Mangue as a way of thinking
Here, mangue is not simply an image, a metaphor, or a cultural reference.
It is a way of thinking.
The mangrove is a transitional ecosystem, where land and water coexist. Its intertwined roots create support and shelter for life under unstable, saline, and constantly changing conditions. Nothing in the mangrove exists in isolation: survival depends on relationships between species, flows, temporalities, and fragile balances.

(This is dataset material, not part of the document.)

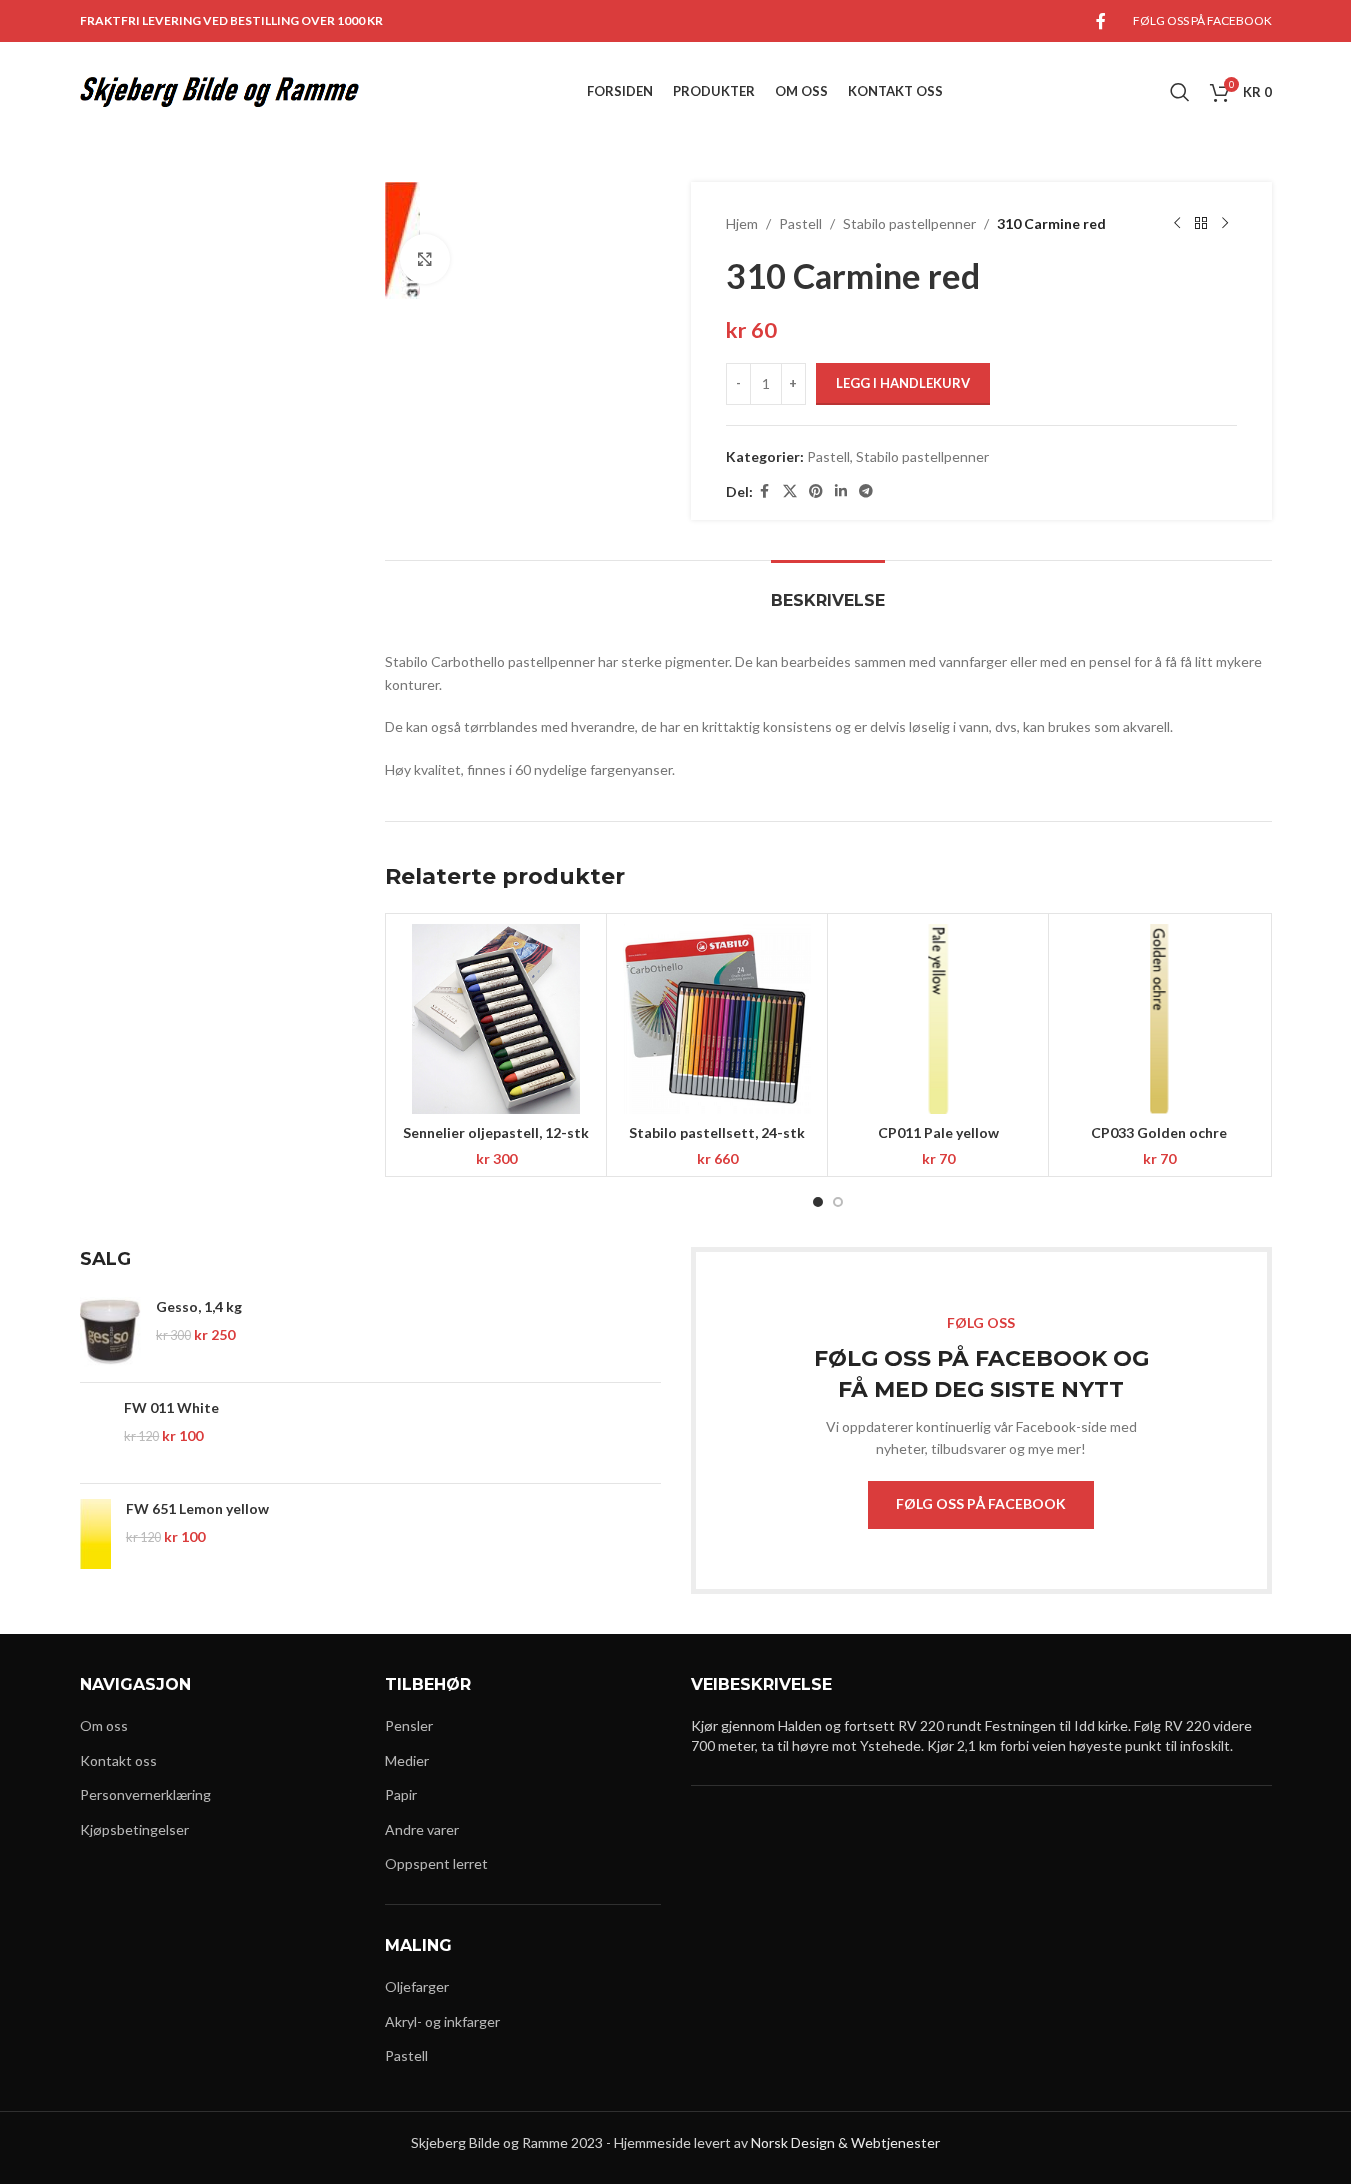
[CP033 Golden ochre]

Mangue as a living and cultural landscape
In northeastern Brazil, the mangrove is also a territory of everyday life, work, culture, and resistance. It is a space of movement, livelihood, play, music, and knowledge transmitted through experience, the body, and collective presence. The mangrove teaches that living means coexisting, negotiating, adapting, and sharing space.
Mangue as an urban lens
Thinking about the city through the mangue means paying attention to spaces of transition — between public and private, infrastructure and everyday life, formality and informality. It means understanding the city as a living ecosystem, where relationships matter as much as built form. This lens values life-rooted urban environments, where care, encounter, listening, and adaptability are central to how cities are designed, inhabited, and transformed.
Why mangue matters now
In urban contexts shaped by standardization, speed, and the erosion of social bonds, the mangue offers another logic: one based on interdependence, coexistence, and attentiveness to life’s rhythms.
A logic that does not separate nature, culture, and city, but understands urban space as relational. At studio mangue, mangue is an invitation to observe, experiment, and imagine the urban through these relationships — not as a fixed answer, but as a collective field of inquiry.